Action over China is long overdue
There are around 1.3 billion people who live in China, not one of whom is likely to be able to read this blog. That’s got less to do with whether Google opts to pull its operations out of China, and more to do with the ‘Great Firewall of China’ in particular, and the Chinese regime’s lack of respect for freedom of speech in general.
Nevertheless, it must be increasingly difficult for Google to defend its decision to operate in China, and in so doing comply with the Chinese authorities’ insistence that the search engine giant, too, censor the search results that the people of China are able to see.

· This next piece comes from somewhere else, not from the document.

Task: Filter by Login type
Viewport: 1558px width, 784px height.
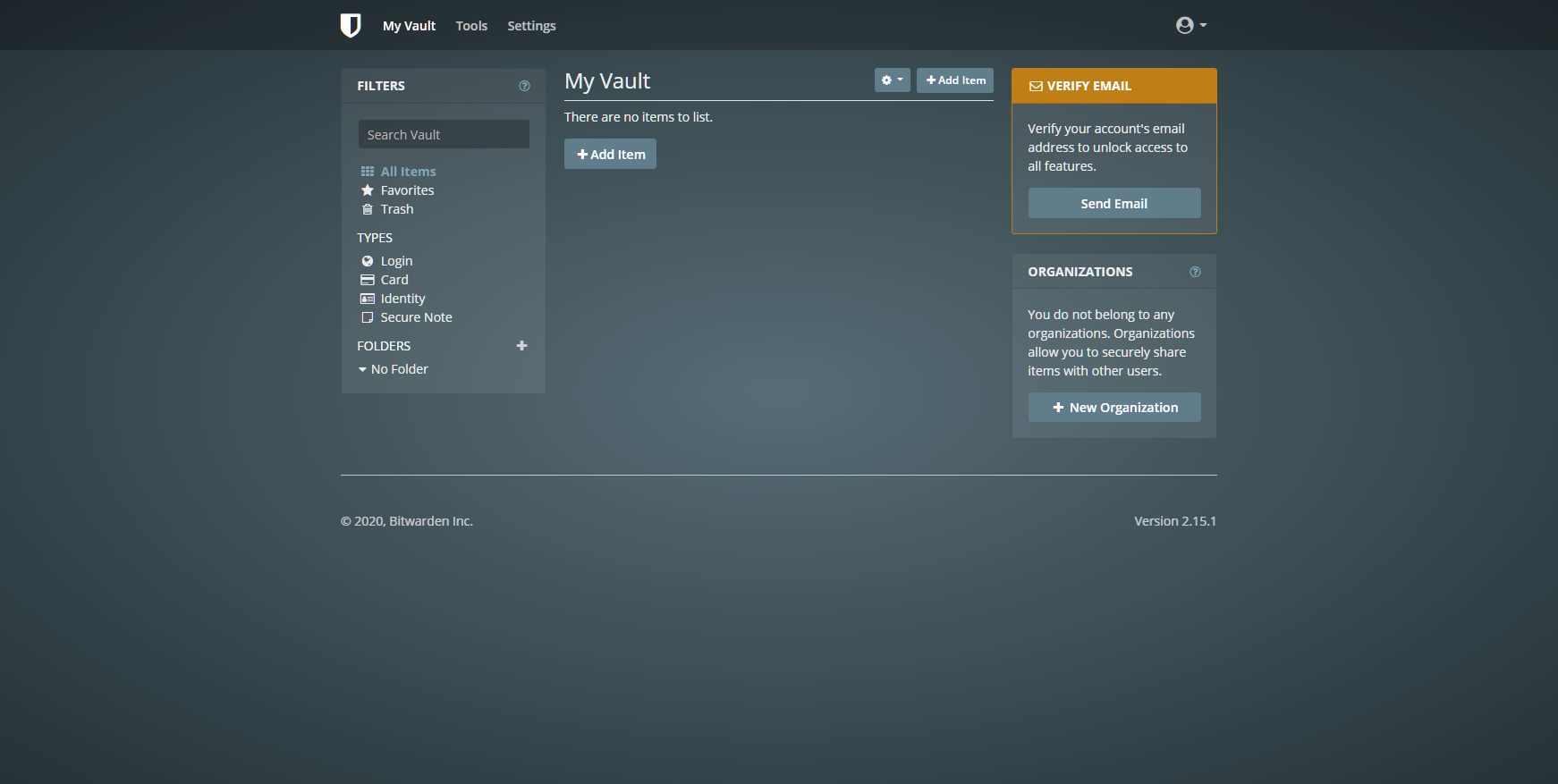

Indeed, Google’s decision to open an office in China made it a mere pawn in China’s attempts to repress free speech. No surprise, then, that Google’s decision to operate in China was widely criticised when it was first announced. Had Google been around during the Apartheid years of South Africa – which saw the censorship of books, magazines and other literature deemed destabilising by the then South African government – one must wonder whether Google would have operated there if it meant helping to enforce such restrictions, and thereby helping to repress freedom of speech and the anti-Apartheid movement.
So the fact that Google is only now threatening to pull out of China – and only after serious cyber-attacks on Google and 30 other Silicon Valley firms – will do little to reassure civil liberties campaigners. They justifiably argue that Google, in its dealings with China so far, has done little more than put its profits above all else.